However, whether all patients with HBsAg seroclearance require continued HCC surveillance remains unanswered. Of 49 patients with HCC development, only 3 female patients developed HCC, and they were >50 years (median, 61.3). No female patient aged <50 years developed HCC during the study period, which was consistent with previous reports.⁽^{23, 33}⁾ Among 46 male patients who developed HCC, only 4 developed HCC aged <50 years, 3 of whom had cirrhosis at the time of HBsAg seroclearance. Therefore, a female patient aged <50 years may be carefully considered to be exempted from HCC surveillance after HBsAg seroclearance. PAGE-B score was still predictive of HCC development in patients with HBsAg seroclearance, with an AUROC of 0.793. Compared with a previous report, the AUROC in this study was lower, which might stem from additional HCC risk reduction attributable to HBsAg seroclearance, leading to a result lower than the estimated risk of HCC based on the PAGE-B model.⁽²⁷⁾ Patients in the low-risk group with a PAGE-B score of ≤9 at the time of HBsAg seroclearance remained free of HCC at 3, 5, and 10 years after HBsAg seroclearance. Thus, the negative predictive value of PAGE-B score was 100% for this group. Although patients with cirrhosis at the time of HBsAg seroclearance should continue to undergo regular surveillance for HCC, decisions regarding surveillance for those without cirrhosis can be guided by the PAGE-B score. For example, patients with a low PAGE-B score and no cirrhosis at the time of HBsAg seroclearance may be exempted from surveillance for HCC.

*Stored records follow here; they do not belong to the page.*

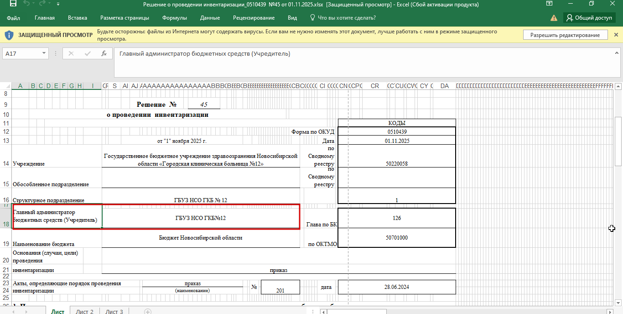Expand the Name Box dropdown arrow
The height and width of the screenshot is (314, 623).
44,53
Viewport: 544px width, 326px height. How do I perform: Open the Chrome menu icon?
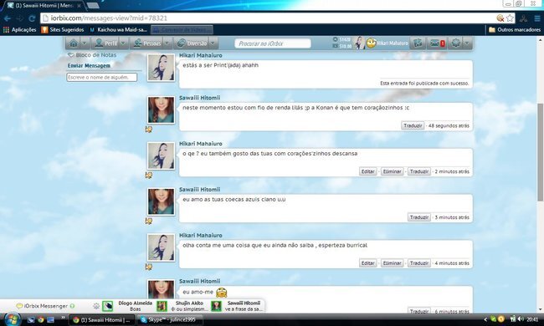(x=536, y=18)
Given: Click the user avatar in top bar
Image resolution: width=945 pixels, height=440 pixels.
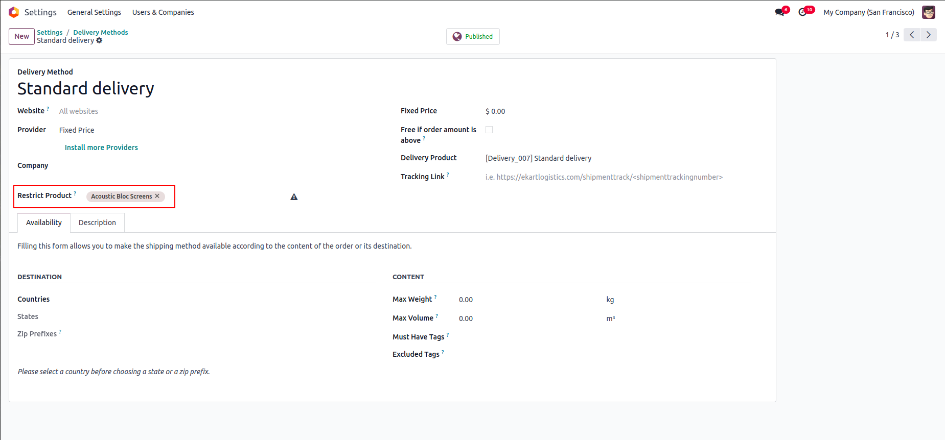Looking at the screenshot, I should tap(928, 12).
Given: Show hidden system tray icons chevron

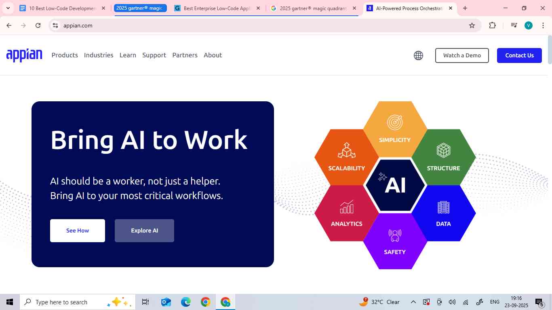Looking at the screenshot, I should click(413, 302).
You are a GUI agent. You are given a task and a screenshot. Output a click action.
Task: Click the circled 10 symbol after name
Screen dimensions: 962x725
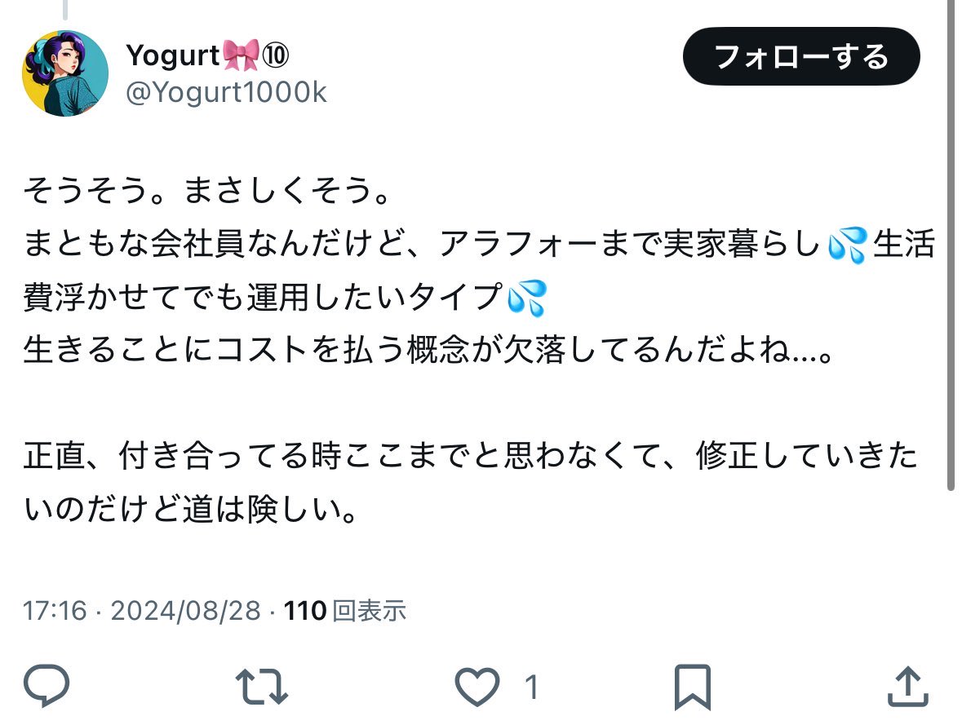click(276, 55)
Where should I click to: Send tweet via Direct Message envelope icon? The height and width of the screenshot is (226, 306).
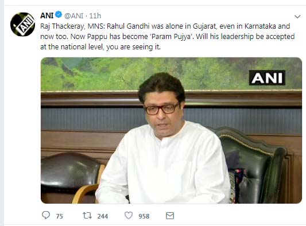pos(170,216)
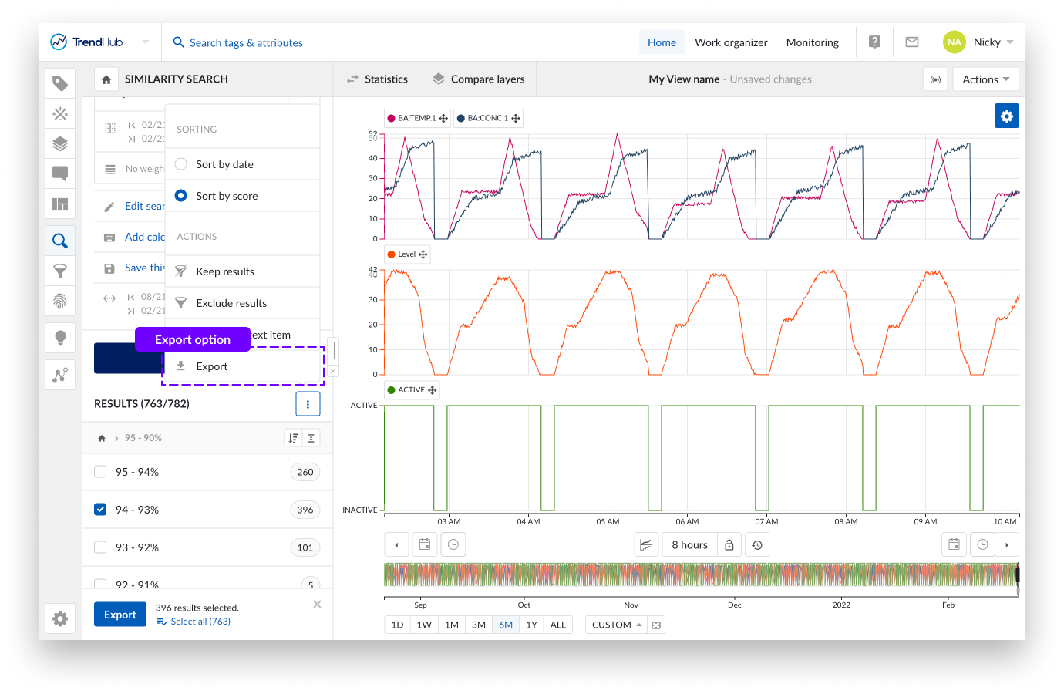Click the live mode broadcast icon
The image size is (1064, 694).
(x=935, y=79)
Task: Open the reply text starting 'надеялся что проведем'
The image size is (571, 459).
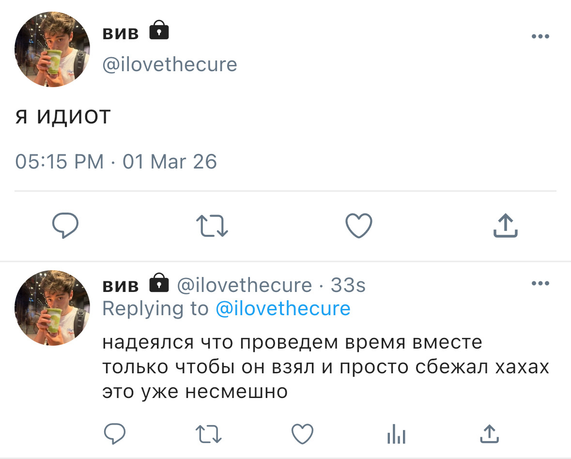Action: (x=325, y=367)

The question to be answered regarding HBV functional cure is whether anti-HBs seroconversion should be required.⁽⁶⁾ From the virological standpoint, anti-HBs seroconversion may not be sufficient to sustain durable HBsAg seroclearance.⁽⁶⁾ However, the impact of anti-HBs seroconversion on clinical outcomes remains open for research. In the present study, anti-HBs seroconversion was not associated with the development of HCC and clinical events. This suggests that anti-HBs seroconversion is not mandatory to achieve HBV functional cure. In this regard, the current definition of HBV functional cure, which is a sustained HBsAg seroclearance with and without anti-HBs seroconversion, could be justified.

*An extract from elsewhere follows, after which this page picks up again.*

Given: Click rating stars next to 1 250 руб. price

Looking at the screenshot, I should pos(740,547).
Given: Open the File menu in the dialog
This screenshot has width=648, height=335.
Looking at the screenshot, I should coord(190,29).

The strength of the present study is its large sample size with a long follow-up duration enabling the observation of rarely developed clinical outcomes with sophisticated statistical analysis. We also defined HBsAg seroclearance as HBsAg negativity at least two consecutive times, 6 months apart, which is a proposed definition of HBsAg seroclearance for future phase 3 trials for the CHB cure program.⁽⁶⁾

This study has several limitations. First, because of the nature of a historical cohort study, some biases are unavoidable. For example, unlike prospective studies, patients were not supposed to be followed up regularly, and some patients missed regular surveillance for HCC against advice. However, the evaluation of these rare outcomes among this rare patient group requires a large number of patients and a long-term follow-up period. Therefore, conducting a prospective study for this aim might be not feasible. Second, this study represents long-term outcomes in patients infected by HBV genotype C. Because almost all Korean patients with CHB are infected by genotype C, the findings of this study should be further evaluated in patients infected by a different genotype of HBV. Third, our study results may not be applicable for patients treated with prospective antiviral drugs with different modes of action that would be introduced in the near future. Fourth, of the 348 patients who achieved NUC-induced HBsAg seroclearance, 27 (7.8%) had a history of previous interferon therapy. However, the median time interval from the last dose of interferon to the point of HBsAg seroclearance was 11.4 years (IQR, 7.4-14.4). Thus, we considered that the impact of previous interferon therapy on the achievement of HBsAg seroclearance was negligible. Fifth, our finding was derived from qualitative HBsAg seroclearance by NUC treatment, which has been widely used in the past decades. Thus, whether potential developed quantitative tests for HBsAg and upcoming agents for treatment for CHB reproduce our finding should be further evaluated in the future. Last, because of the small number of HCC and clinical events, there is a possibility that our study had insufficient power.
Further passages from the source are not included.